La chanson kabyle contestataire (Slimane Azem, Matoub) était frappée d’interdiction. Ahmed Saber, Cheikh El Afrit, Enrico Macias, Lili Bonich et d’autres porteurs de valeurs humanistes n’avaient pas droit de cité. N’a-t-on pas poussé le cynisme jusqu’à envoyer en exil l’auteur de «Kassamen», Moufdi Zakaria ?
En refusant ou en omettant de prendre en charge une partie importante de son identité millénaire et en s’engluant dans la gestion rentière de son économie, l’Algérie n’a pas su faire siennes les valeurs de la démocratie y compris lors du printemps mondial de la démocratie qui a soufflé sur l’Europe de l’Ouest et quelques autres pays retardataires.
C’étaient plutôt le fond de violence longtemps refoulé, la médiocrité d’une école laissée à la marge du progrès et les différentes injustices sociales qui, dans une mortelle agrégation, ont fait irruption dans la maison Algérie à une étape pourtant dite d’«ouverture démocratique» et de «pluralisme politique».
La violence s’est installée pour plus d’une dizaine d’années.

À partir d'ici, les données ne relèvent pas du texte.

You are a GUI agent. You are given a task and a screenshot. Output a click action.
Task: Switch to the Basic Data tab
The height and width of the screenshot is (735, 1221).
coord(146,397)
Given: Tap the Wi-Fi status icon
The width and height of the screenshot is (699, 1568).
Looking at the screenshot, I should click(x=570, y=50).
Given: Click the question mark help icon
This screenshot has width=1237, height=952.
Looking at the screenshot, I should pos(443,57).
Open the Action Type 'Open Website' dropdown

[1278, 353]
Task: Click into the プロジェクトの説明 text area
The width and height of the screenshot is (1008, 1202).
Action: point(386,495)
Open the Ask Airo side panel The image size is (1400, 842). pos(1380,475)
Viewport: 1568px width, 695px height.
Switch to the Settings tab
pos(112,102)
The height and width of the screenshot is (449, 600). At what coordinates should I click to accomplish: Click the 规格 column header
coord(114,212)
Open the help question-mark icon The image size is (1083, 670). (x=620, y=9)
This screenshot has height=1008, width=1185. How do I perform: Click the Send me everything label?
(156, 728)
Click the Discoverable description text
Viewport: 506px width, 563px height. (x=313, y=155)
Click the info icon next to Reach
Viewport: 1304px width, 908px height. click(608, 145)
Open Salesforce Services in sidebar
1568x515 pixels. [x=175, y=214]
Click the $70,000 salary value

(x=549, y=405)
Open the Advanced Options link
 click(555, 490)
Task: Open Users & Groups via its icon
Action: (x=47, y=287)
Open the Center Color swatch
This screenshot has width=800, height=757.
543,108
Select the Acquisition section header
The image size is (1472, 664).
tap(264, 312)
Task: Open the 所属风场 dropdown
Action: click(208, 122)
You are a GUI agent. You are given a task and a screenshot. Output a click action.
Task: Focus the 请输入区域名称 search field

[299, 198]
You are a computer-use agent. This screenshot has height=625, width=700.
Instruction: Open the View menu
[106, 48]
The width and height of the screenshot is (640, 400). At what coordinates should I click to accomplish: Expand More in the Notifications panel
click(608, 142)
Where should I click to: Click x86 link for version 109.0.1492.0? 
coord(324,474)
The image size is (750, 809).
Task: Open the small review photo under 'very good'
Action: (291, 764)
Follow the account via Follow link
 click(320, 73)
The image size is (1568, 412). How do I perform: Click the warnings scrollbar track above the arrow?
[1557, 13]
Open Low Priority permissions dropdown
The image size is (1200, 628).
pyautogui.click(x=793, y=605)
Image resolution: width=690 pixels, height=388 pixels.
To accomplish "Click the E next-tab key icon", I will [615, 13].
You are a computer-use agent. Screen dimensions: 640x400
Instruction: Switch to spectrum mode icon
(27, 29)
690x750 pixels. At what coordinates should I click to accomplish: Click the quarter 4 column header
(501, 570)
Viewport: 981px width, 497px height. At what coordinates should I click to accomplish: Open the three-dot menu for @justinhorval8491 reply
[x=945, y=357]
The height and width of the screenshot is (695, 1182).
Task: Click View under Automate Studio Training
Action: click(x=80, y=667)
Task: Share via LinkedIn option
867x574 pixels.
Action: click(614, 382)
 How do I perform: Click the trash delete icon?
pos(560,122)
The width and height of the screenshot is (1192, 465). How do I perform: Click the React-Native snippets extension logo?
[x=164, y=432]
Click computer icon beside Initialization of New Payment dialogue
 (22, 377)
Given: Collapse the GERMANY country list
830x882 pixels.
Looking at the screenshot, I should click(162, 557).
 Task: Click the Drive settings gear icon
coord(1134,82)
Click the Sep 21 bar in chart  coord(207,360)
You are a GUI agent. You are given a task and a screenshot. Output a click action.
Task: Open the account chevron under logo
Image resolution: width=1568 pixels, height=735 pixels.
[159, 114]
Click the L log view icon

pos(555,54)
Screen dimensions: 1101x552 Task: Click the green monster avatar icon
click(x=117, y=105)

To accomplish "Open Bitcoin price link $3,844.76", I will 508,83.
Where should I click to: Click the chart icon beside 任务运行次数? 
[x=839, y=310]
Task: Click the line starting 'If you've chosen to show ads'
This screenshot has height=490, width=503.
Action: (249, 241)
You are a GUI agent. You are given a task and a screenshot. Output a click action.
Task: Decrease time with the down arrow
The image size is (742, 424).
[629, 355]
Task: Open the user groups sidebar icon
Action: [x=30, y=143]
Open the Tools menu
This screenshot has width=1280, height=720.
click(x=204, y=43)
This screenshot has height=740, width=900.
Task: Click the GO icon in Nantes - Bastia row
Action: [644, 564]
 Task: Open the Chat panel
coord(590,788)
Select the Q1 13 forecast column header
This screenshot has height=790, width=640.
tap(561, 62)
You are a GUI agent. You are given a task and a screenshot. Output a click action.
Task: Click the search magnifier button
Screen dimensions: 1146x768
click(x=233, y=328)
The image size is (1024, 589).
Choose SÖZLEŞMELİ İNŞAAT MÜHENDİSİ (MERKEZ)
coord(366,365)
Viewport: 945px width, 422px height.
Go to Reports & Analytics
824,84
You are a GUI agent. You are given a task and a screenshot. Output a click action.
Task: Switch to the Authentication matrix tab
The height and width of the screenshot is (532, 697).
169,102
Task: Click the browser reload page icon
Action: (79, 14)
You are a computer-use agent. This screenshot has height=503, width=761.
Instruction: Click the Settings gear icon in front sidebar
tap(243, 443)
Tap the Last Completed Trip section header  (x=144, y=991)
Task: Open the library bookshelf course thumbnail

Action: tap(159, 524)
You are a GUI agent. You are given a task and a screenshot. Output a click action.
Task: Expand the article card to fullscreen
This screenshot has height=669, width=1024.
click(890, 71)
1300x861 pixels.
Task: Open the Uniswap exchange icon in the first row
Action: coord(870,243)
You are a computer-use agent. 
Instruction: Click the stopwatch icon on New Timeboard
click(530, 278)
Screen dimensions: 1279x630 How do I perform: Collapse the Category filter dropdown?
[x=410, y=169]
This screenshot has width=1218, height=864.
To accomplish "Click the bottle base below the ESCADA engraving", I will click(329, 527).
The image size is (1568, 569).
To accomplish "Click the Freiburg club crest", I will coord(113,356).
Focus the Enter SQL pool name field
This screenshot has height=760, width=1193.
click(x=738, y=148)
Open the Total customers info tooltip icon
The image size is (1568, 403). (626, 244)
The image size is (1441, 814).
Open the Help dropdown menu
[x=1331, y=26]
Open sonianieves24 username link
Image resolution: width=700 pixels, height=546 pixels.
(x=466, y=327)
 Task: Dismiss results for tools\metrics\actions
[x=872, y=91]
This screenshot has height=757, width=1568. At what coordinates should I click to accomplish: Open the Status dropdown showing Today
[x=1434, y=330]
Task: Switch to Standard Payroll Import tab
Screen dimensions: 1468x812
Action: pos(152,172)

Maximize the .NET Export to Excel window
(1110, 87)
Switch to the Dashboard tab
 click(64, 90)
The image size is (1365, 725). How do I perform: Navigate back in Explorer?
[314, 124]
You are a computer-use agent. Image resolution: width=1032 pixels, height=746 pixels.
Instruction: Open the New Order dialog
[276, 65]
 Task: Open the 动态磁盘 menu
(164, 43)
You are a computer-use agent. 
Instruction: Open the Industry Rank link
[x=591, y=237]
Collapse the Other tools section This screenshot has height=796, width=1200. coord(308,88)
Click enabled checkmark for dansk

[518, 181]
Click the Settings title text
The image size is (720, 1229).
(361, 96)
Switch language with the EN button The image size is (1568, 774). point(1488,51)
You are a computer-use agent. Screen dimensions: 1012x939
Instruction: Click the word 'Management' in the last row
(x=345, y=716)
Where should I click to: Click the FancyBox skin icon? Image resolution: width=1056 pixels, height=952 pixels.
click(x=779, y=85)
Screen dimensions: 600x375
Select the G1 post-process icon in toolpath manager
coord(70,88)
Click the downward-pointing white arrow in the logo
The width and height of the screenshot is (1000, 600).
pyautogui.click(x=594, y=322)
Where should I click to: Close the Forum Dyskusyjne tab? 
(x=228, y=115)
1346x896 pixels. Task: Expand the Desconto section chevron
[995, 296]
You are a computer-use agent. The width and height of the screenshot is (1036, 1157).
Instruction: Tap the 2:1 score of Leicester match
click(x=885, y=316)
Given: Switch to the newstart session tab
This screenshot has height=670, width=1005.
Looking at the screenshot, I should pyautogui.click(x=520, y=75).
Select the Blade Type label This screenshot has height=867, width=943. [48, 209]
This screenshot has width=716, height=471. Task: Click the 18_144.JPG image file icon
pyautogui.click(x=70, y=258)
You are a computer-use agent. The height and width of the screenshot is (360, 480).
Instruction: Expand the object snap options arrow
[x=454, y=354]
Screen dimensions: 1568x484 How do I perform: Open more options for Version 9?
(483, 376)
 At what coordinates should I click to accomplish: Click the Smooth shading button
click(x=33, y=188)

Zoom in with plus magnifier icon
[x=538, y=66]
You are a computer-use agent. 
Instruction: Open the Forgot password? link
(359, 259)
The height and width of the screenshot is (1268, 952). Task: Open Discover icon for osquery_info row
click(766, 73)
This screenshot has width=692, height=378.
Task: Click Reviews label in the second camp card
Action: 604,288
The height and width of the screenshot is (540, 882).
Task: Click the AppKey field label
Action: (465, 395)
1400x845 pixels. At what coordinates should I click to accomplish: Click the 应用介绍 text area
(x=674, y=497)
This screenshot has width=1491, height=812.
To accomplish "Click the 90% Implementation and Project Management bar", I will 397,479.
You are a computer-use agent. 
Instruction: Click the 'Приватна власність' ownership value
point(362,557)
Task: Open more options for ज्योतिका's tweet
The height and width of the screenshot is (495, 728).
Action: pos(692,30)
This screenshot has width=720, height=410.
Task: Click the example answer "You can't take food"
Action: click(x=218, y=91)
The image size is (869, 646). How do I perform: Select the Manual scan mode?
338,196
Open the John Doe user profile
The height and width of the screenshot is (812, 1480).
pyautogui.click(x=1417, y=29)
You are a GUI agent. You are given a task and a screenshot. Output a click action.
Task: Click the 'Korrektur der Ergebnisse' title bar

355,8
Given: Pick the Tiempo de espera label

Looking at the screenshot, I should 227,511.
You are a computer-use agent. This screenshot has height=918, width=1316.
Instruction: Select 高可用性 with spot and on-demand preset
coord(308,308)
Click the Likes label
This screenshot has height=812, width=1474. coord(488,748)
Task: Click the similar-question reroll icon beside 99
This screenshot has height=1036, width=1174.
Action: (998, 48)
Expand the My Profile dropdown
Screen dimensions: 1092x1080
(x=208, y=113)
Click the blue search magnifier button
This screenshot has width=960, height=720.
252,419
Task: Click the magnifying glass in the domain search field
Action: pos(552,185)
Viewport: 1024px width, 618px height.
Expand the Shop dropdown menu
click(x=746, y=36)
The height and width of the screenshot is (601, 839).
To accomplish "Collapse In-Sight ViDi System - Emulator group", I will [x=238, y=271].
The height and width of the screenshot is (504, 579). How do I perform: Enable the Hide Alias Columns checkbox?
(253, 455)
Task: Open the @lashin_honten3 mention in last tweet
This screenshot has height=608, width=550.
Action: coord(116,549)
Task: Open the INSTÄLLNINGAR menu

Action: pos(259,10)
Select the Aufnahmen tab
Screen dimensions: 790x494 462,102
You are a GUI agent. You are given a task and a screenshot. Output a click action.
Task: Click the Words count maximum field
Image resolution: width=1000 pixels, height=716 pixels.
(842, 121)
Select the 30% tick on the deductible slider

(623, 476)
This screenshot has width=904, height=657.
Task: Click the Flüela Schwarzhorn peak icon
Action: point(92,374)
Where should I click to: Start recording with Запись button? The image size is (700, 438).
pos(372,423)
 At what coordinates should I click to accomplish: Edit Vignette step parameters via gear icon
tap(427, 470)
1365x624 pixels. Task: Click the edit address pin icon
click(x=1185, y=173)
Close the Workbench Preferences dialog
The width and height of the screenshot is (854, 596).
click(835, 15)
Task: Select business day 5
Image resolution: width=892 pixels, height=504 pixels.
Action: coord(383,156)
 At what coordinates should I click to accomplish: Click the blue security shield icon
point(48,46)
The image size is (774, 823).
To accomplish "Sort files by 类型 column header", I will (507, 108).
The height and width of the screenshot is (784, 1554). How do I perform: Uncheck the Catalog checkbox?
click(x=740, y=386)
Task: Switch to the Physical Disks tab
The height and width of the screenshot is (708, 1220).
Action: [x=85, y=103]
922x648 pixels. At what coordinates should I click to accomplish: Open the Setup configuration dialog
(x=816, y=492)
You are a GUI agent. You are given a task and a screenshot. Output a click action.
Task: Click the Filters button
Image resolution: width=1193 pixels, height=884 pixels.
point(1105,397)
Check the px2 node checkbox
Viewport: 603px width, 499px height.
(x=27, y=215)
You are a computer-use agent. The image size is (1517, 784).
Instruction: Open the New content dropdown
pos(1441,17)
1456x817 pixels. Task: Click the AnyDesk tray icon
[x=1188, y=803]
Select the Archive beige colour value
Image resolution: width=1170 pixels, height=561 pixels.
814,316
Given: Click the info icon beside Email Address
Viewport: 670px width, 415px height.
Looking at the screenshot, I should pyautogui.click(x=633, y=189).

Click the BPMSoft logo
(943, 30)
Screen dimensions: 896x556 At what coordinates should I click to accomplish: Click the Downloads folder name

La revendication culturelle berbère, sortie de la clandestinité, sera offerte en hostie à des partis ou des mouvements qui la domestiqueront selon les ambitions étroites de ces structures.
Peut-on espérer que pour la promotion véritable de la culture amazighe, l’«intermédiation» politique cesse au profit d’un travail plus serein fait par les professionnels, d’une part, et au profit d’une prise en charge réelle dénuée de manœuvres politiciennes par les institutions de la République, d’autre part.